▶ **YOUR GOAL**:
Entries follow. Give back exactly the lines starting at the one containing "You are a computer-use agent. 747x452 pixels." and ending at the one containing "Select the New", and no other lines.

--- INFORMATION Enclosed Below ---

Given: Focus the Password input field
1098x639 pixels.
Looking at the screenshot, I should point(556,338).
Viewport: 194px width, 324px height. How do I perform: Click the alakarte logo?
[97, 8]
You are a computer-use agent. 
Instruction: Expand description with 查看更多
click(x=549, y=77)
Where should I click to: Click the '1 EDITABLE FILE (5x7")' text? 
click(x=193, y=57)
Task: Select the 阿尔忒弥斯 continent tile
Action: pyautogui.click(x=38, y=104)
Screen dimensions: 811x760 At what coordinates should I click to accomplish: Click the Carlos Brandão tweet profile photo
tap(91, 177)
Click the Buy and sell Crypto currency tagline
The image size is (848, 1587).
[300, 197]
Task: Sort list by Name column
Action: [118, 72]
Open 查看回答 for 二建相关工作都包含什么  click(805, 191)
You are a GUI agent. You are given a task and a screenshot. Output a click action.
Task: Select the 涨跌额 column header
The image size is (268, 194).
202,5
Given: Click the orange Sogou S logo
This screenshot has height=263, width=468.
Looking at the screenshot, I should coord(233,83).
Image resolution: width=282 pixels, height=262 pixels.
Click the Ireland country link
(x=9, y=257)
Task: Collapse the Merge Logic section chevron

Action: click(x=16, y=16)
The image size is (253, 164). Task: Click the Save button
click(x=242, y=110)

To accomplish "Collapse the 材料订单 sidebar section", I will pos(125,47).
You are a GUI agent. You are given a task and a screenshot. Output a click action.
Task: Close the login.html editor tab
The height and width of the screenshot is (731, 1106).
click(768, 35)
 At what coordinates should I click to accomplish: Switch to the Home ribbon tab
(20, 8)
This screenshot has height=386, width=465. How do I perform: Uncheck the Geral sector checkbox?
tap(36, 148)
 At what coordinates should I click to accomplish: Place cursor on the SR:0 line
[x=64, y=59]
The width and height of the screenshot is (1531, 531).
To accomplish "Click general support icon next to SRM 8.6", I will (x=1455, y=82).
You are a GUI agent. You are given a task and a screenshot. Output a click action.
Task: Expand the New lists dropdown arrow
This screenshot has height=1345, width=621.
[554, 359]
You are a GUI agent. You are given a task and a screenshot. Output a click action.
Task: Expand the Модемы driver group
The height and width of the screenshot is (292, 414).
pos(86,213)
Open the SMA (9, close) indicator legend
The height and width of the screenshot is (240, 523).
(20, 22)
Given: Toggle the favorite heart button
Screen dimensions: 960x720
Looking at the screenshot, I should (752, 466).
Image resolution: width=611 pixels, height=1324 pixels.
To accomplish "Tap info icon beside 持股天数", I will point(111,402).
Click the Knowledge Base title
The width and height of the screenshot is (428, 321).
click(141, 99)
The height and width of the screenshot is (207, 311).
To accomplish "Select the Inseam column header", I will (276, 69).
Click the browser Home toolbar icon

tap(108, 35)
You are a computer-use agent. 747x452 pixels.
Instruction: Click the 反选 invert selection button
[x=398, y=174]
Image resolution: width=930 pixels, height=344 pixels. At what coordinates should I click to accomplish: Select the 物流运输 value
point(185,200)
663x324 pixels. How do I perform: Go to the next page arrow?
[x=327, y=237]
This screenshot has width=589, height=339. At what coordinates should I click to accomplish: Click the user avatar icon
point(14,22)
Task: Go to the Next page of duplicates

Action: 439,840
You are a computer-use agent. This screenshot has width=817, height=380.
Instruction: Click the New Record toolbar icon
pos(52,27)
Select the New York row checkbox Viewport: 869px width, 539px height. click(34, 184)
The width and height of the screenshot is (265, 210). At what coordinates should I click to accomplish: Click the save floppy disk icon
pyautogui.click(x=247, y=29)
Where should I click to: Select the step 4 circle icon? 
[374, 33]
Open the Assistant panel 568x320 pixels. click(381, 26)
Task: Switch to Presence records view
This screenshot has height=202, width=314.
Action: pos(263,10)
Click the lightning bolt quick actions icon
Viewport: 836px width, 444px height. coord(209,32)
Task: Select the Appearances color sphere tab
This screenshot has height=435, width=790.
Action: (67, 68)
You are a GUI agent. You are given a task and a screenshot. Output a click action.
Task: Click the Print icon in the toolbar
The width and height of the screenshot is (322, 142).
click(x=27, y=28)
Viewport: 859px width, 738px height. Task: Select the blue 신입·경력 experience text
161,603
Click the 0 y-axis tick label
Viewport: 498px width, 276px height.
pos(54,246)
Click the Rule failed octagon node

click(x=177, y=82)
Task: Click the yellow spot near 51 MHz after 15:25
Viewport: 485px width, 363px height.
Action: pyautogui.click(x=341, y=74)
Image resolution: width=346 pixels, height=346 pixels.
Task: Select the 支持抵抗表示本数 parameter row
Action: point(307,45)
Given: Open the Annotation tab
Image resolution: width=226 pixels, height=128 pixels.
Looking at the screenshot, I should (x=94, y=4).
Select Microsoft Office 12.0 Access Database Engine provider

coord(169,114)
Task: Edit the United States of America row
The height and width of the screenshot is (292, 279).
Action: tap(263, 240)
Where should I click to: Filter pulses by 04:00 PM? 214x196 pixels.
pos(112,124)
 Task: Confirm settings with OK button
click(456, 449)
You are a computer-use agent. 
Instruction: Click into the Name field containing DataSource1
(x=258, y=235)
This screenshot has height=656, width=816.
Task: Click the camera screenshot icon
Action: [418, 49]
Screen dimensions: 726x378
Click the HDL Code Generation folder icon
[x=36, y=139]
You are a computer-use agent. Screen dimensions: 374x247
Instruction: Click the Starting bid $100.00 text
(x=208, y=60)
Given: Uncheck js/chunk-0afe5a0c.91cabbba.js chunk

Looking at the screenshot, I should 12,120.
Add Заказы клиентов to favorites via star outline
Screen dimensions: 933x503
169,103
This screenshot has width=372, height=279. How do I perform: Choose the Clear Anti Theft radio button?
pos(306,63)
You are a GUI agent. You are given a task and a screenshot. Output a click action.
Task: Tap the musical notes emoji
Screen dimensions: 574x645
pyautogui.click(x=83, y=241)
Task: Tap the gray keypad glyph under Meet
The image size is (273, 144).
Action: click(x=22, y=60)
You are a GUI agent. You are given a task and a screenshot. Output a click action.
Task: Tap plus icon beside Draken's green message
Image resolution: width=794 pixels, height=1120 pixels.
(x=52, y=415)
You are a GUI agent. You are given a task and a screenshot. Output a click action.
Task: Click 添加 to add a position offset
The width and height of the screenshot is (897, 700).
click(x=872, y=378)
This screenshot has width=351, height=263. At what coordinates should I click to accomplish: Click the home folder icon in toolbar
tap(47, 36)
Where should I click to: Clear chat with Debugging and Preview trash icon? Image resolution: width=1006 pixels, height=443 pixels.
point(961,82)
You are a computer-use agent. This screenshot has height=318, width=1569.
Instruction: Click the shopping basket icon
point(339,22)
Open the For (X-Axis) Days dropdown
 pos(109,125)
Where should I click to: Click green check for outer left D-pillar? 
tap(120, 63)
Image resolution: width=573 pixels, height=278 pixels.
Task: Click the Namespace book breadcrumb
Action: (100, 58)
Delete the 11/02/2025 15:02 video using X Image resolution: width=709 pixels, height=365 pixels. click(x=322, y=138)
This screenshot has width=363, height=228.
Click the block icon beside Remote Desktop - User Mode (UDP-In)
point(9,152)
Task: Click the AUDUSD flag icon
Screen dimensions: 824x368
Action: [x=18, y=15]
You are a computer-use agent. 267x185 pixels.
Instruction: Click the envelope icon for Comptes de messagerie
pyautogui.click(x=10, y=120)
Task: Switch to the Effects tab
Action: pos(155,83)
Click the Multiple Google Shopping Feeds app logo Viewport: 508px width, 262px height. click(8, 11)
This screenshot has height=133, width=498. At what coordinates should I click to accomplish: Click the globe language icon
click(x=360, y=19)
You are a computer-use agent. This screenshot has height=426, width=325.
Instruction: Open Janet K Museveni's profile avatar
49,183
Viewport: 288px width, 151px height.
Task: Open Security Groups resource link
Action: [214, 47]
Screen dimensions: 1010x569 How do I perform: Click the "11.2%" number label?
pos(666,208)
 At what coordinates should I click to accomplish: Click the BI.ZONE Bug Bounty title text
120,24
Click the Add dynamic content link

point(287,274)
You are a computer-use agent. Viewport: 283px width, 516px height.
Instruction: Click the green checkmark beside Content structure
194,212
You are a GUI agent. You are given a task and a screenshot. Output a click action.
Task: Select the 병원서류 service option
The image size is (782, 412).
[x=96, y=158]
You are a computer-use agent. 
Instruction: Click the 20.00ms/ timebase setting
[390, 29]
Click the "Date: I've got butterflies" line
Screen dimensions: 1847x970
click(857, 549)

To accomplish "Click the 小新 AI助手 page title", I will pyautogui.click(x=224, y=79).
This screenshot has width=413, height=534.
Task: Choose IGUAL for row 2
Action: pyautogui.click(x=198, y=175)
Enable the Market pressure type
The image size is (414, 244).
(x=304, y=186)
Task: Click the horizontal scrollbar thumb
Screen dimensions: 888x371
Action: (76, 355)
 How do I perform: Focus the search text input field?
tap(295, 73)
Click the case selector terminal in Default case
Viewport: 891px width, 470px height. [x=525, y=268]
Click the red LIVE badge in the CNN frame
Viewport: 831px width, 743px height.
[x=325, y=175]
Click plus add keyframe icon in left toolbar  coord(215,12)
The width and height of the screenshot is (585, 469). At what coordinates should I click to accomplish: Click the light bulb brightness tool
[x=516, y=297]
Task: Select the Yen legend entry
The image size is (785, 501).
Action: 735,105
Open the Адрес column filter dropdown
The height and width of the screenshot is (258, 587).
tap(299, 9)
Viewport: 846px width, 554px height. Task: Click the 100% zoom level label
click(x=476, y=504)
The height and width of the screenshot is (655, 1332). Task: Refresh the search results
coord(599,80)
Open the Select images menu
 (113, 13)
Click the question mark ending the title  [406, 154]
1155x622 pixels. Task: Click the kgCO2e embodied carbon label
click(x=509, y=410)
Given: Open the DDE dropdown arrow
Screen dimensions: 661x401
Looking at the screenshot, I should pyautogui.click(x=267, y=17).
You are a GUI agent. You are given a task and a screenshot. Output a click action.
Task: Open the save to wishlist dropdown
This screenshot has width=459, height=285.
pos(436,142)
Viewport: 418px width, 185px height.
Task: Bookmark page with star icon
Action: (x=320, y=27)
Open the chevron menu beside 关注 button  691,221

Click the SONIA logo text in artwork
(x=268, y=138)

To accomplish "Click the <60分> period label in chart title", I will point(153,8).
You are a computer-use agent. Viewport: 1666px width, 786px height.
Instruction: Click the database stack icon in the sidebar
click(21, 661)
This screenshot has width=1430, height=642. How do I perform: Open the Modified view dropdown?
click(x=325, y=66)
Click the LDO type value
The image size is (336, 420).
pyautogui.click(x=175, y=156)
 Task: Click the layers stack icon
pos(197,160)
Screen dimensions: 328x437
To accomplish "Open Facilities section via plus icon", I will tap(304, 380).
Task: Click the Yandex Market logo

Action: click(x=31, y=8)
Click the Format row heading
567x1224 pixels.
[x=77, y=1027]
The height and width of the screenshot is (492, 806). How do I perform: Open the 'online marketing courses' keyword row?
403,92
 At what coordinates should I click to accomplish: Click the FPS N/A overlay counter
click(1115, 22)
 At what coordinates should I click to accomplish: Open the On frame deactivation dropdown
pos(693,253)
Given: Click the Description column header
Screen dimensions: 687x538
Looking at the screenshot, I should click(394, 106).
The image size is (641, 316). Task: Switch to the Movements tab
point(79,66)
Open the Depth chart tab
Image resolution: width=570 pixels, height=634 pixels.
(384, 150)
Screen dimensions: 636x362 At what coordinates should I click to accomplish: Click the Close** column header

--- End of Enclosed INFORMATION ---

▶ **EXERCISE RESULT**:
You are a computer-use agent. 747x452 pixels.
Instruction: Click the 反选 invert selection button
[x=398, y=174]
Image resolution: width=930 pixels, height=344 pixels. At what coordinates should I click to accomplish: Select the 物流运输 value
point(185,200)
663x324 pixels. How do I perform: Go to the next page arrow?
[x=327, y=237]
This screenshot has width=589, height=339. At what coordinates should I click to accomplish: Click the user avatar icon
point(14,22)
Task: Go to the Next page of duplicates

Action: 439,840
You are a computer-use agent. This screenshot has width=817, height=380.
Instruction: Click the New Record toolbar icon
pos(52,27)
Select the New York row checkbox Viewport: 869px width, 539px height. click(34, 184)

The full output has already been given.